Charlie Leibrandt was a principal in one of the best trades John Schuerholz ever made, and in one of the worst; the latter was also maybe the second-best trade Bobby Cox made after the Smoltz-Alexander deal.

In the middle of 1983, Royals GM Schuerholz made a swap of struggling lefthanders, sending Bob Tufts to the Reds in exchange of Leibrandt. These aren’t the trades they write books about, but it was quite a heist; Tufts never pitched for the Reds, while Leibrandt would win 71 games for the Royals over the next five seasons. But after a subpar 1989 season (Leibrandt went 5-11 with a 5.14 ERA; you could give him a lot of blame for the team losing the division by seven games but their .387 team slugging percentage had a lot more to do with it), and with free agency a year away, Schuerholz traded Charlie to the Braves for Gerald Perry, apparently in an effort to deny at-bats to Danny Tartabull or something. After the 1990 season, Leibrandt (who had been hurt some but by far the team’s best pitcher when healthy) signed an extension.

But this isn’t about that. I think you know what it’s about.

Retrosheet Boxscore: Minnesota Twins 4, Atlanta Braves 3

Eleventh inning, Game Six, 1991 World Series. Avery had gone six, allowing three runs for the minimal quality start. The Braves had tied the game in the seventh. Bobby used his best setup man, Mike Stanton, to pitch the seventh and eighth. He brought in his closer, Alejandro Pena, to pitch the ninth and tenth. (And if Pena hadn’t pitched two innings, might he have had more in the tank the next day?) But the Braves couldn’t score, so Bobby has to make a decision.

Bobby had used basically three relievers in the series: Pena, Stanton, and Jim Clancy. The rest of the pen (Mark Wohlers, Kent Mercker, and Randy St. Claire) pitched only 3 2/3 innings combined. The first two were kids, Wohlers with only 20 major league innings under his belt. Mercker was not 100 percent healthy. St. Claire was a 30-year-old journeyman with a subpar ERA. None of them was going to pitch in a tied World Series game unless Bobby ran out of options. Marvin Freeman, the fourth reliever from the season, wasn’t on the roster at all. (I believe he was injured.)

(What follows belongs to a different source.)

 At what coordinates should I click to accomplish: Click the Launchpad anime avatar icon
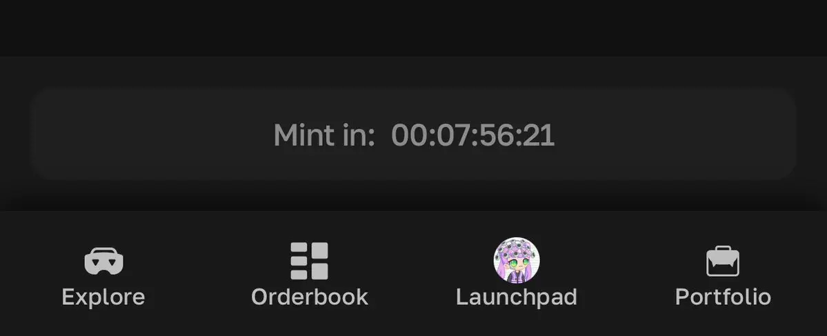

Clancy was a veteran, familiar to Bobby from Toronto. He was also 35 years old and had a 5.71 ERA after coming over from the Astros in a late-season trade. He had won the series’ first marathon, game three, in relief, and pitched two innings, allowing a run, in the blowout game five. That was the last time he would pitch in a major league game. Leibrandt had pitched the first game of the series, poorly, and not been seen since. But during the season, he had put up a 3.49 ERA. He was the only really experienced playoff pitcher that the Braves had. He was clearly, to my mind, a better option knowing what Cox knew than Wohlers or Clancy.Of course, Charlie then gave up the walk-off homer to Puckett. Yes, Puckett was righthanded, but you can’t manage an extra-inning game like that, so bringing in a lefty instead of a righty there was a minor consideration — especially with the Twins’ leading home run hitter, the switch-hitting DH Chili Davis, on deck. (One thing that is rarely noted about the 1991 Series is that the Twins’ best hitter on the season was Davis, and he was largely restricted to the bench during the Atlanta games. That’s the real home field advantage.)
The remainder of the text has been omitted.